Monday, July 9, 2007

S/NSRI: emotional lobotomy

Prozac: Why feel when you can just function? (Thanks Chemist!) Someone just forwarded me an article that 48% of American population is on antidepressants now. As Chemist suggested, the other 52% probably can't afford it. I would say that taking antidepressant for unhappiness is akin to dosing opioid for pain. The pain/happiness is still there, you just don't care. Is this how we want to live?

Sure, life has its ups and downs, rather than getting at the core of how we go about managing and dealing with stressors in our lives. We have turned our backs and started to numb ourselves, essentially ablating our emotion centers/circuitries. I'm sure many of these patients are depressed, is our policy of dispensing medications whenever they feel sadness the only solution? Emotions are not necessarily good or bad. Love and loss, for example, gives the contrast, the wide range of emotions that we need to experience in order to appreciate each other. By dampening our emotional response, what kind of world will we create?

The best classical works, from literature, music, paintings to sculptures, were created by those who went through those emotional ups and downs. Most if not all of those artists were manic depressives. Their ability to express their emotions, and to lead us through their emotional roller coaster would never exist today. Instead, we just get to nod our collective heads and go thru the same spastic dance moves to the drum beats of doldrums, that we call hip hops, pop country, and whatever else that P.Diddy decides we should listen.

The silver lining though, I suspect is that most people don't and won't know what feeling love is about... to go through the longing, obsessive phase, the insatiable emotional craving, and peaceful contentment. Without these emotional travails, people are much more easily deceived, can definitely caught up in the moment, wrapped up in the temporary emotional escape, and thus, pickup techniques will be so much more effective. Hence, the secret of connecting with women is through emotions, add on the time distortion of multiple venue changes, and in the whirlwind of kino escalation combined with our intrinsic desire for companion to enter into the dark night. Thank you Prozac, Celexa, Lexapro,... who needs roofies?!

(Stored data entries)

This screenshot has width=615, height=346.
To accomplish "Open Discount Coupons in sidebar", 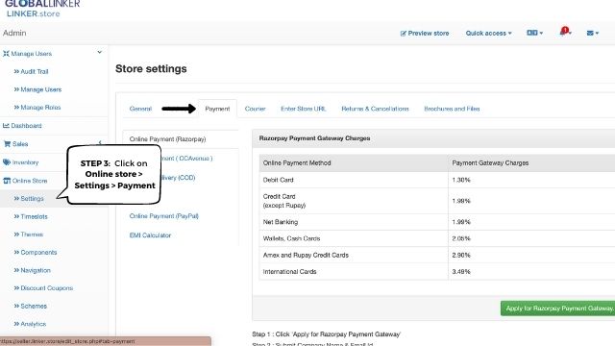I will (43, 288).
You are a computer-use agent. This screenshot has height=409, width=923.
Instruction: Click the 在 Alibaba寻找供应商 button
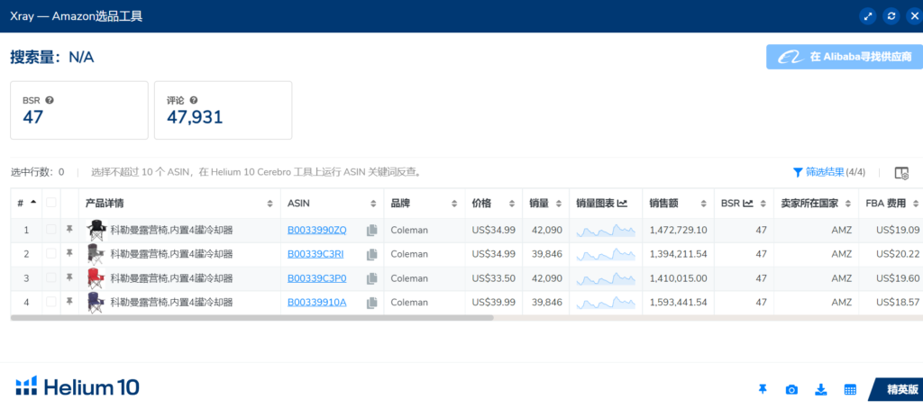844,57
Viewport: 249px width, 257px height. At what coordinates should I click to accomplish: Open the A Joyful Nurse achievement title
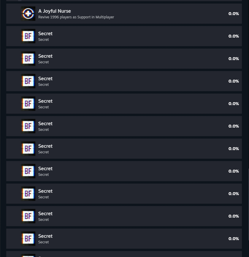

*PROBLEM DESCRIPTION:*
Carry on the blog post about antidepressants from the point where it ends.

*REPLY TO THE EXERCISE:*
2 comments:

Anonymous said...

Hey I'm all for opioids! They definitely helped me get through the past few weeks! Really though I'm in no position to tell whether I'll eventually fall prey to the culture of numbness that is quietly spreading across my country. Perhaps that numbness is a relief for a people bombarded by fear in the media, stress at work with substantially less vacation time than our European counterparts, and a generally too much inward focus, believing that we all were born to be rich princes and princesses and finding the truth about life to be something of a disappointment, so we hide to bury our shame at a life gone so wrong.

micawber said...

I really like this post, and I think it illuminates a point not often discussed. Many are in this PU stuff to avoid the 'rejection' so much so we become too on-edge. Love/hate, happy/sadness, you can't have one without the other. It's like the Taoist view of beauty, how can there be beauty with out something being ugly? One must embrace these contrasting, and seemingly conflicting (though I don't believe they have to be), and I suspect they'll become better at all this PU stuff.